Last year over spring break, I traveled with Noah to Iowa City, home of the University of Iowa, where I spent six years as a young adult going to college and grad school.
My sister thought I was crazy — traveling alone (a four-hour car ride) with a two year old while I was 24 weeks pregnant with AJ.
She was probably right. But that trip to Iowa City with Noah was one of the most special moments of my life.
Noah was perfect. Perfect. He never whined. He never cried. He wanted to do things. He giggled. I took him places that were special to me: we bought books at Prairie Lights; we drank coffee (and juice) at the Java House; we ate grilled cheese and fries at Micky’s pub (twice). Seriously, the best grilled cheese. Ever.

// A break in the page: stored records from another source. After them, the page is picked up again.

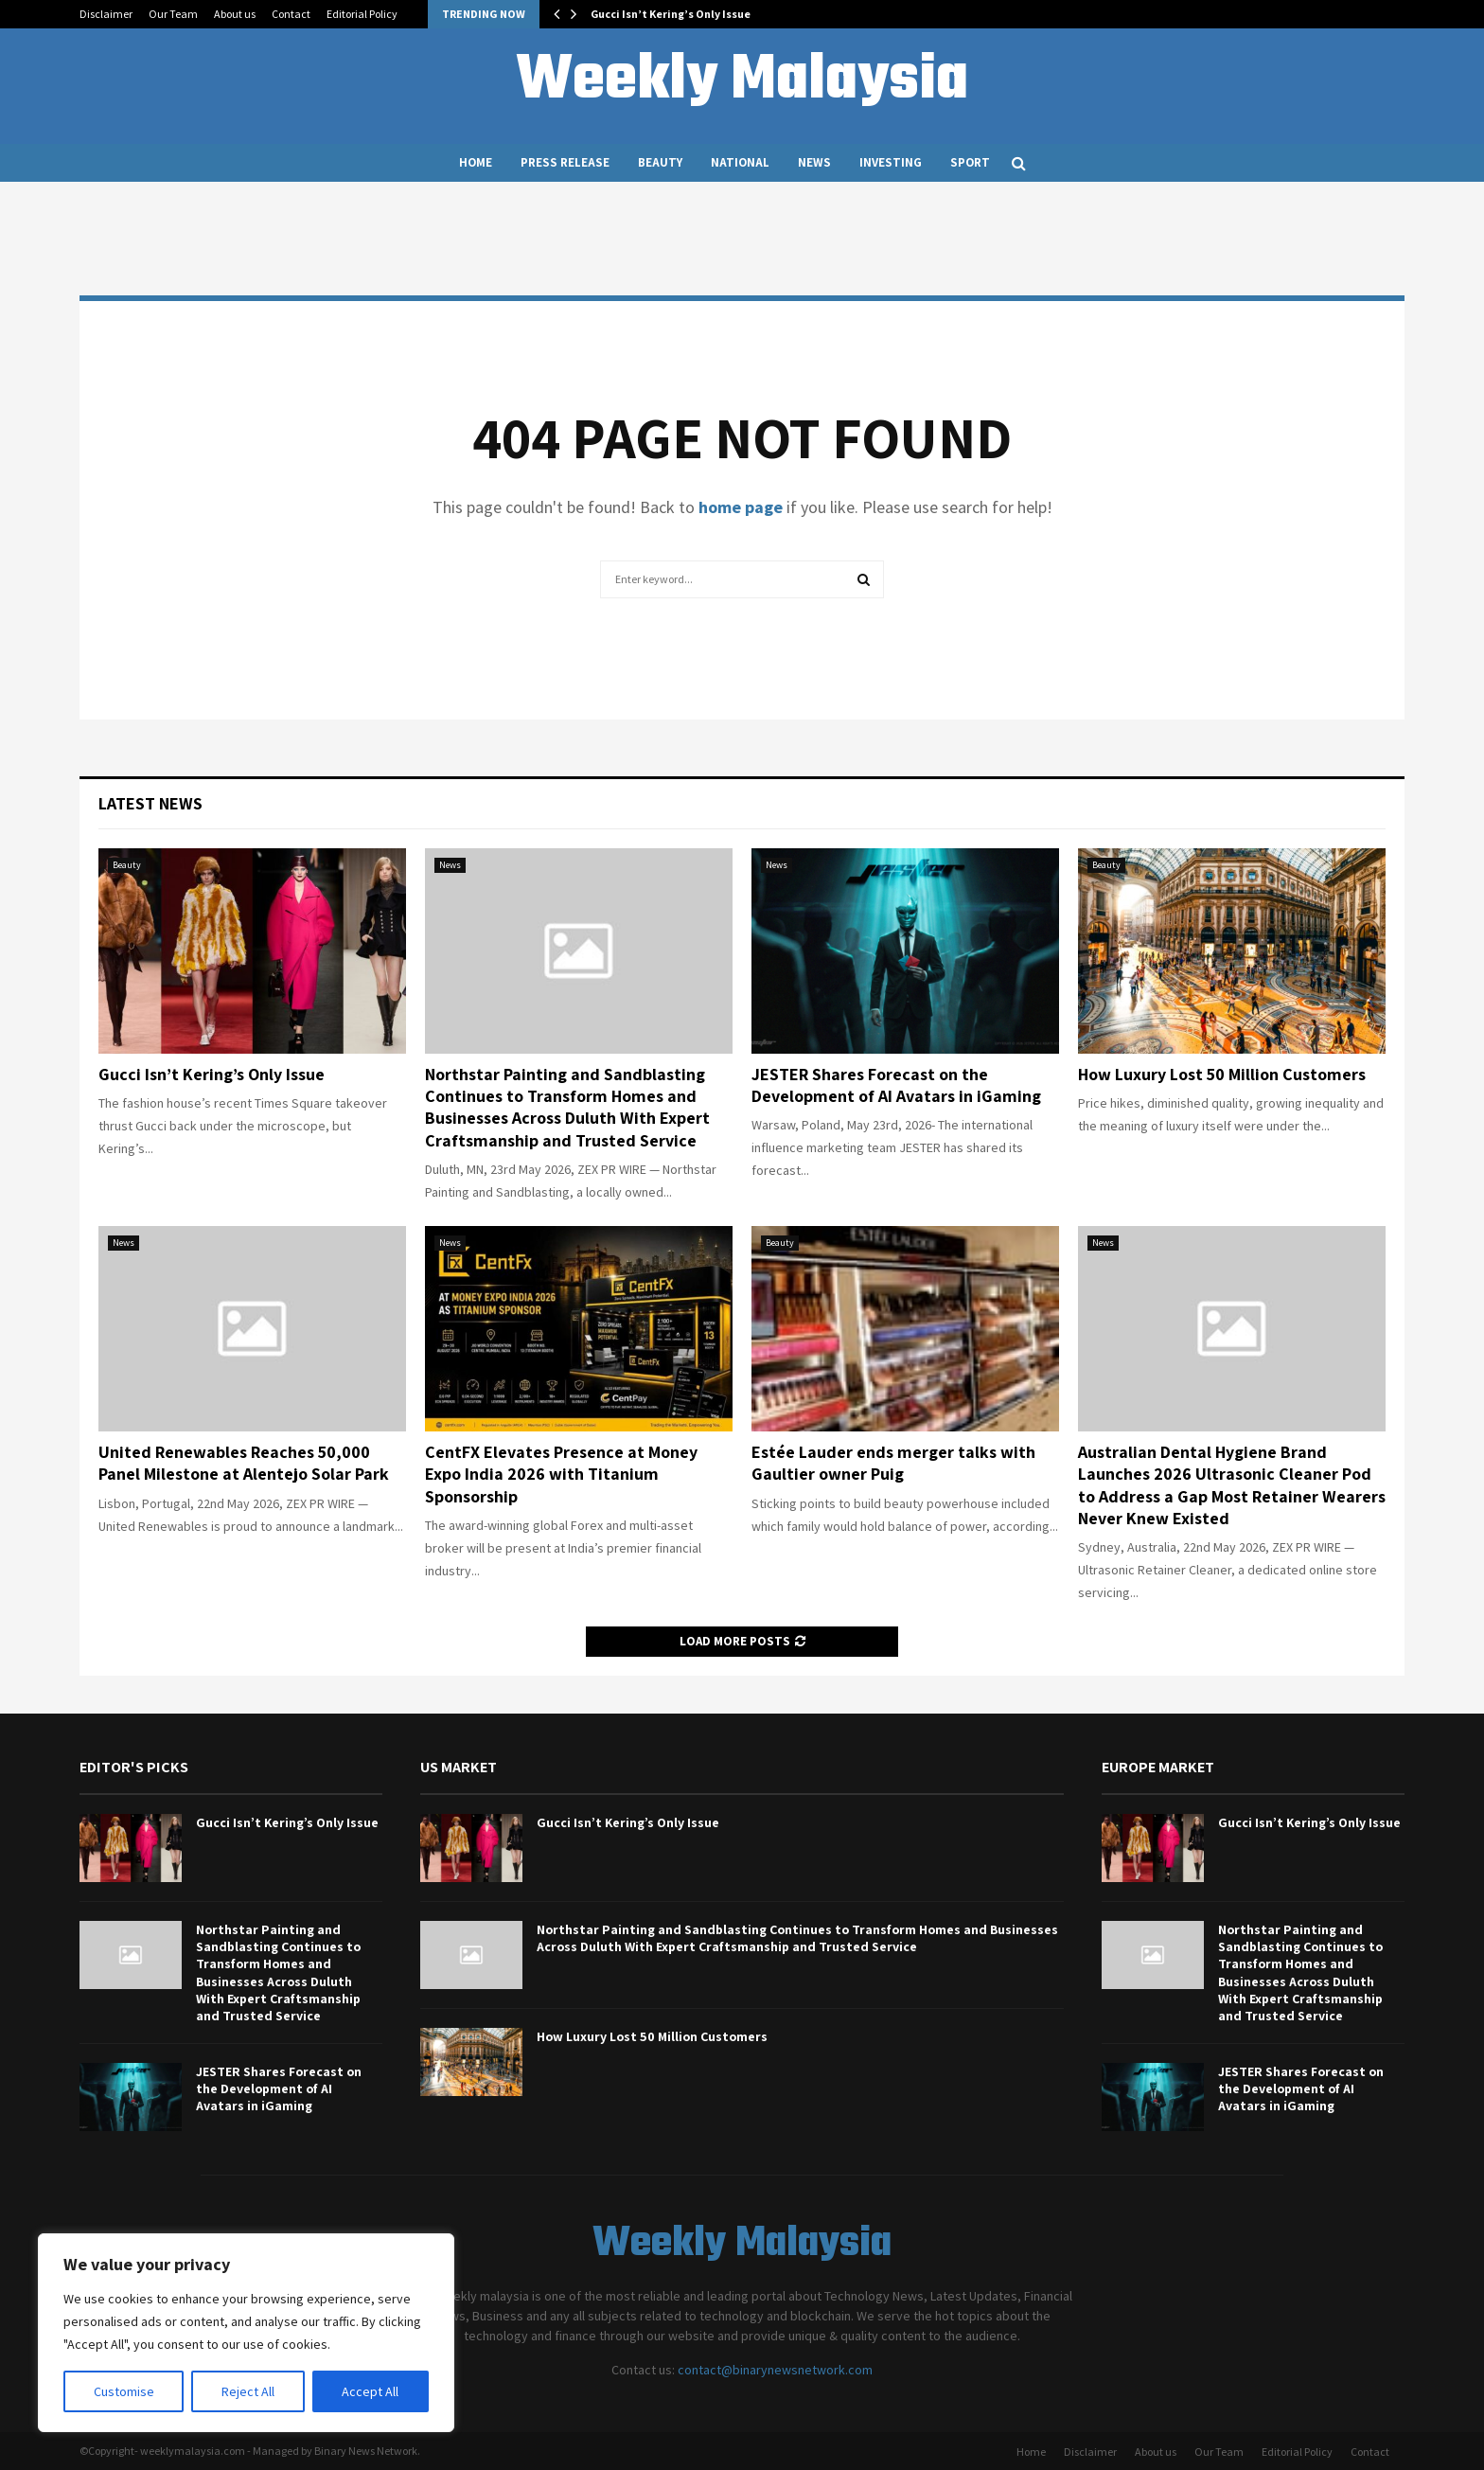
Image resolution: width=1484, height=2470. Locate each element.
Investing (890, 162)
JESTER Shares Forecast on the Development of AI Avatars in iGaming (896, 1085)
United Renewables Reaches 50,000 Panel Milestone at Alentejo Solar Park (243, 1462)
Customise (124, 2391)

I also experienced Iowa City in ways I never had: the children museum, the playground, the hotel swimming pool, the children’s section of the city library. These were not the places of my Iowa City, the college town I once knew. Noah showed me a side of Iowa City I did not know existed.

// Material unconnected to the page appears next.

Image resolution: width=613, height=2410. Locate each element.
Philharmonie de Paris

And all the while, little AJ (only one pound of him) was with us, too.
This moment with Noah…he won’t remember, but I will. And I keep reminding him of it, every time we talk about traveling.
Noah is now obsessed with maps. He makes maps, paints maps, reads about maps, puts puzzle maps together. Every day he says he wants to go to Africa on Safari. He reads books about the continents; (he can name all 7). He makes his dinosaurs travel to China. He talks about going to Alaska and Delaware — places I want to take him soon. (I’ve been to 48 states; these are my final two).

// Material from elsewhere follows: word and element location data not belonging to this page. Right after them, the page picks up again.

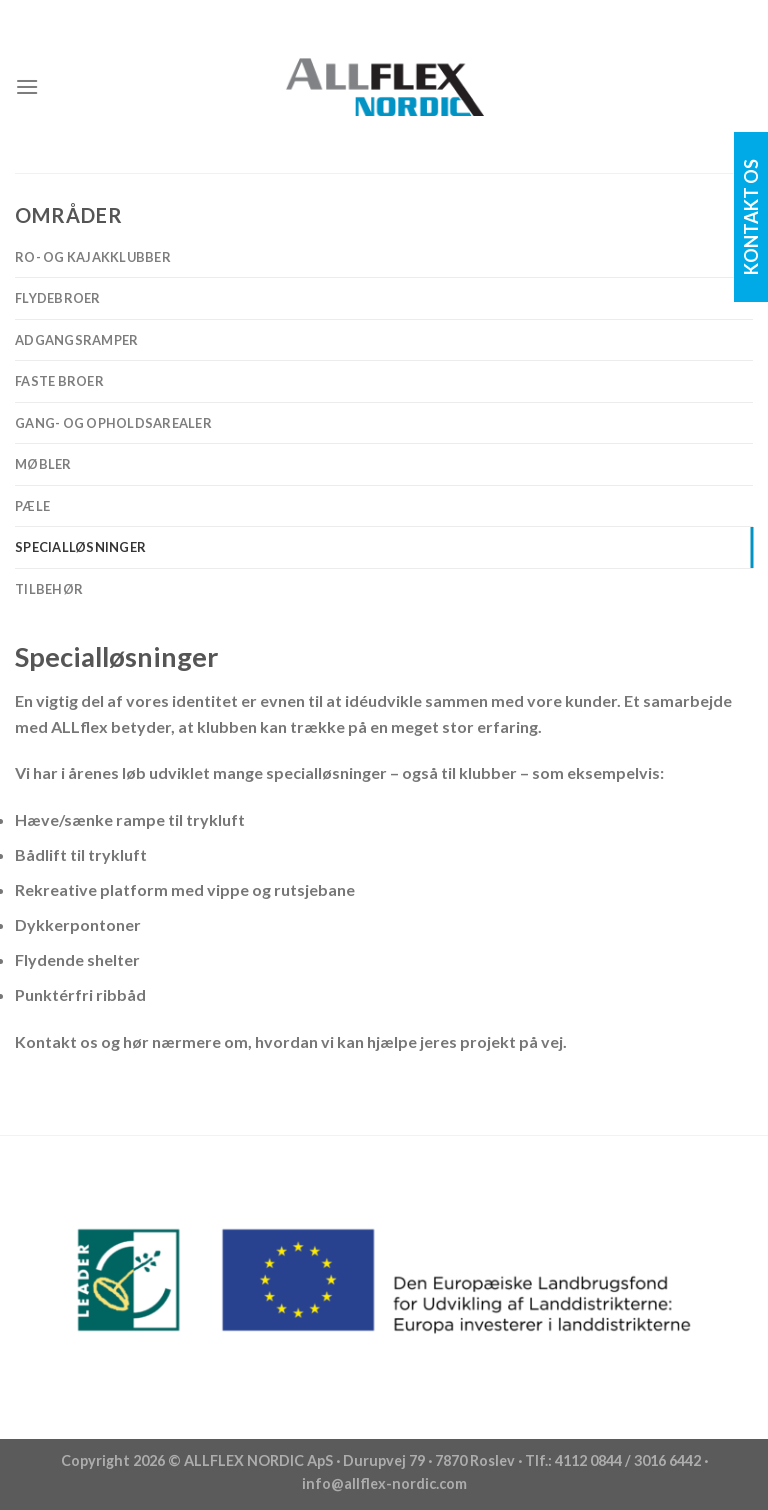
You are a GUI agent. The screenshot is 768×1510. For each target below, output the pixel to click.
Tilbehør (49, 589)
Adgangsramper (76, 340)
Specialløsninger (80, 547)
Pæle (32, 506)
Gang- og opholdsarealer (113, 423)
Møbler (43, 464)
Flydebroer (58, 298)
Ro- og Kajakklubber (93, 257)
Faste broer (59, 381)
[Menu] (27, 86)
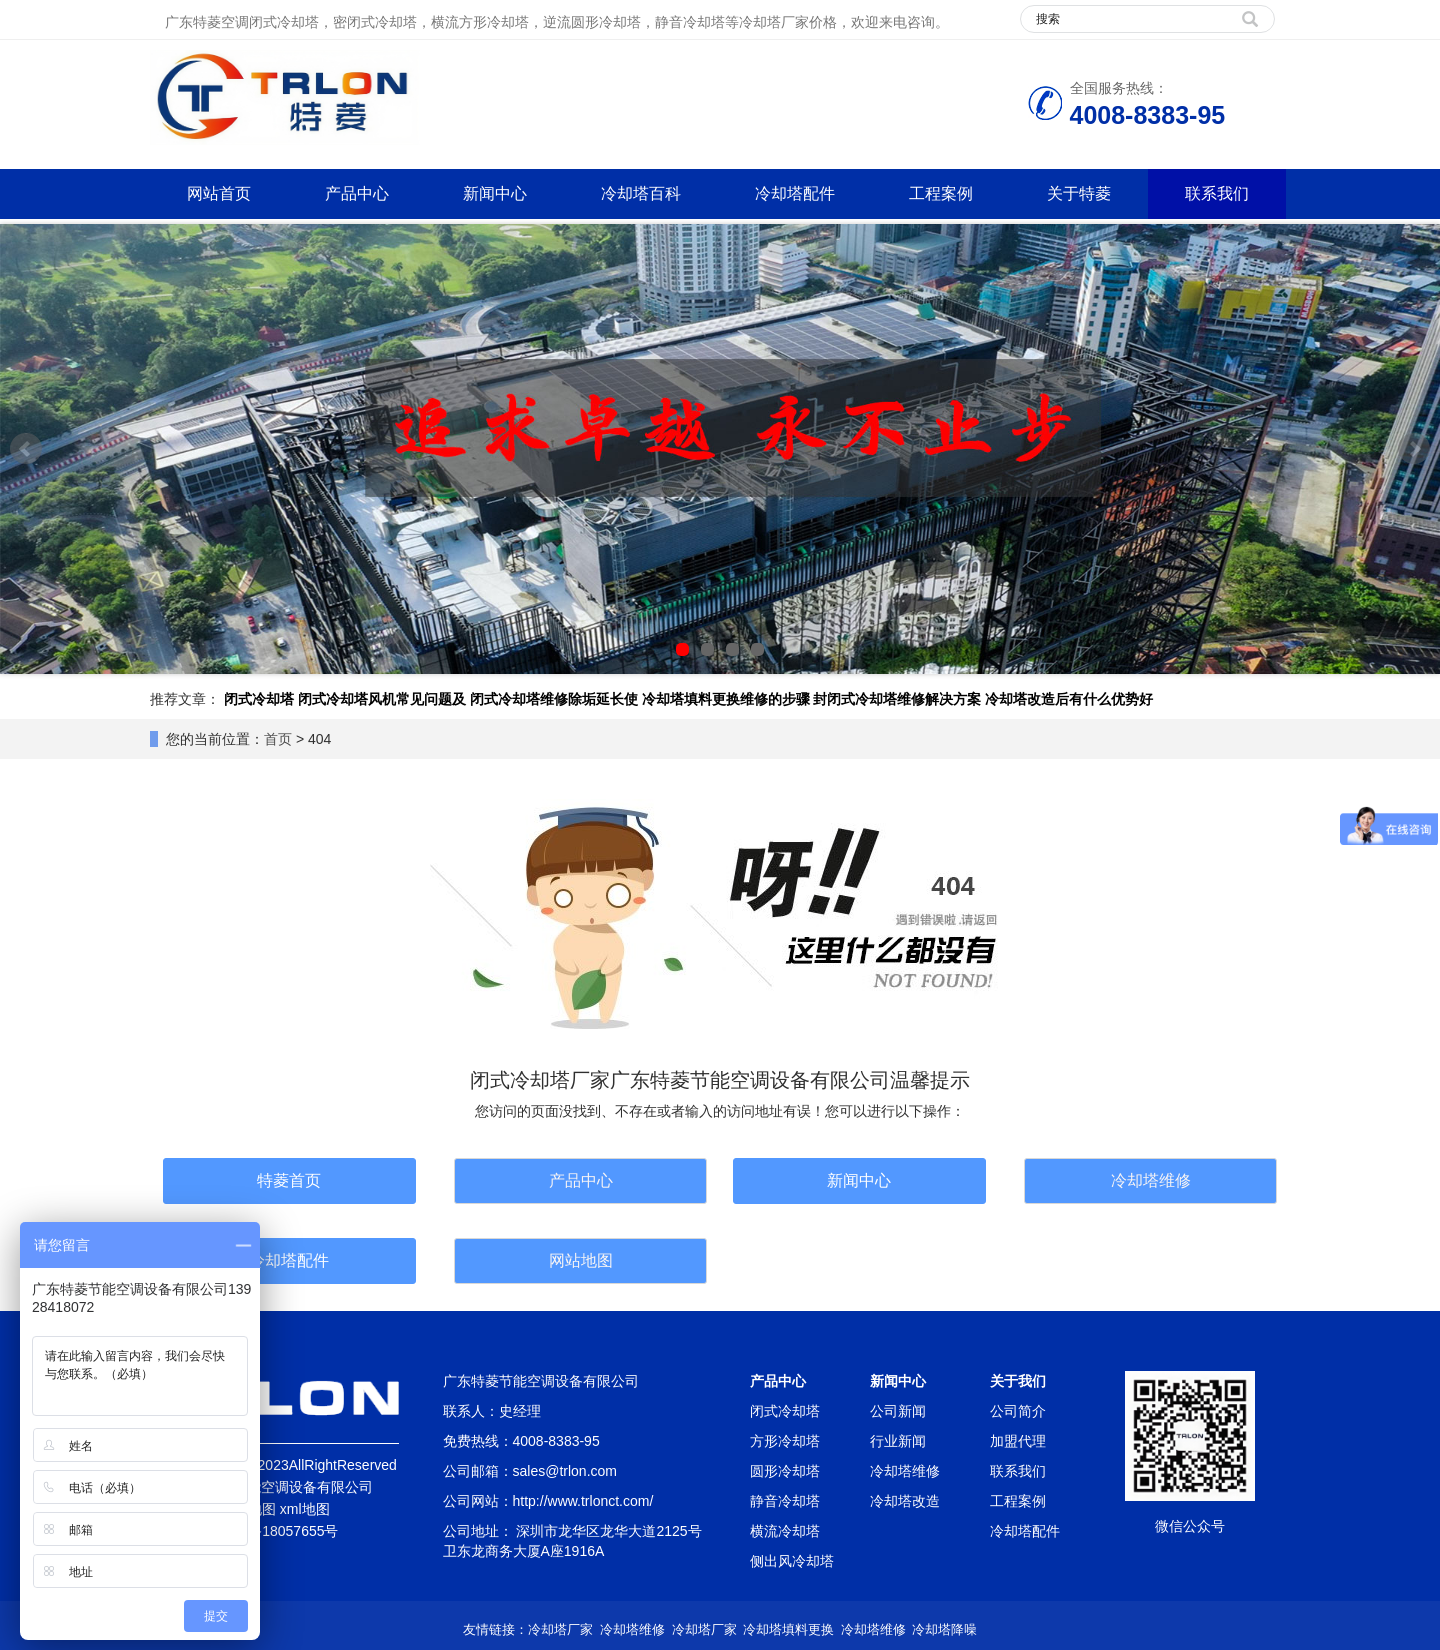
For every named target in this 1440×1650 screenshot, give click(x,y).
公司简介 (1018, 1411)
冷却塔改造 (905, 1501)
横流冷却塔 (785, 1531)
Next (1414, 449)
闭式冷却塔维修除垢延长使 (554, 699)
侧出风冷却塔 (792, 1561)
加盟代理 (1018, 1441)
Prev (26, 449)
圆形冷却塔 (785, 1471)
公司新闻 (898, 1411)
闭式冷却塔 (259, 699)
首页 (278, 739)
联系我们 (1217, 193)
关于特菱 (1079, 193)
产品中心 (357, 193)
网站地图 (581, 1260)
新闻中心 (495, 193)
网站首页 (219, 193)
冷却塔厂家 (560, 1629)
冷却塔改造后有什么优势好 (1069, 699)
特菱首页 (289, 1180)
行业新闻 (898, 1441)
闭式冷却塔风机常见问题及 (382, 699)
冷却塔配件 (795, 193)
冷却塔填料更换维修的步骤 (726, 699)
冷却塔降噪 (944, 1629)
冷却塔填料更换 (788, 1629)
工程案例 (941, 193)
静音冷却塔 (785, 1501)
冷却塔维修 (1151, 1180)
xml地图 (305, 1509)
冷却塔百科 (641, 193)
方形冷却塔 (785, 1441)
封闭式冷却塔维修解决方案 (897, 699)
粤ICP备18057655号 (275, 1531)
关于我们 (1018, 1381)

This excites me. The idea of traveling with my boys — especially as they get older. I want to show them the world. I want to be there when their mouths drop open at their first glimpse of the Grand Canyon and when they put their toes in frigid waters of the Pacific Ocean for the first time. I want them to want me to be there with them — and I know, eventually, I will have to let them go explore on their own, and as I type those words (let them go) I am crying. I am crying because I know, eventually, I will have to. Let them. Go.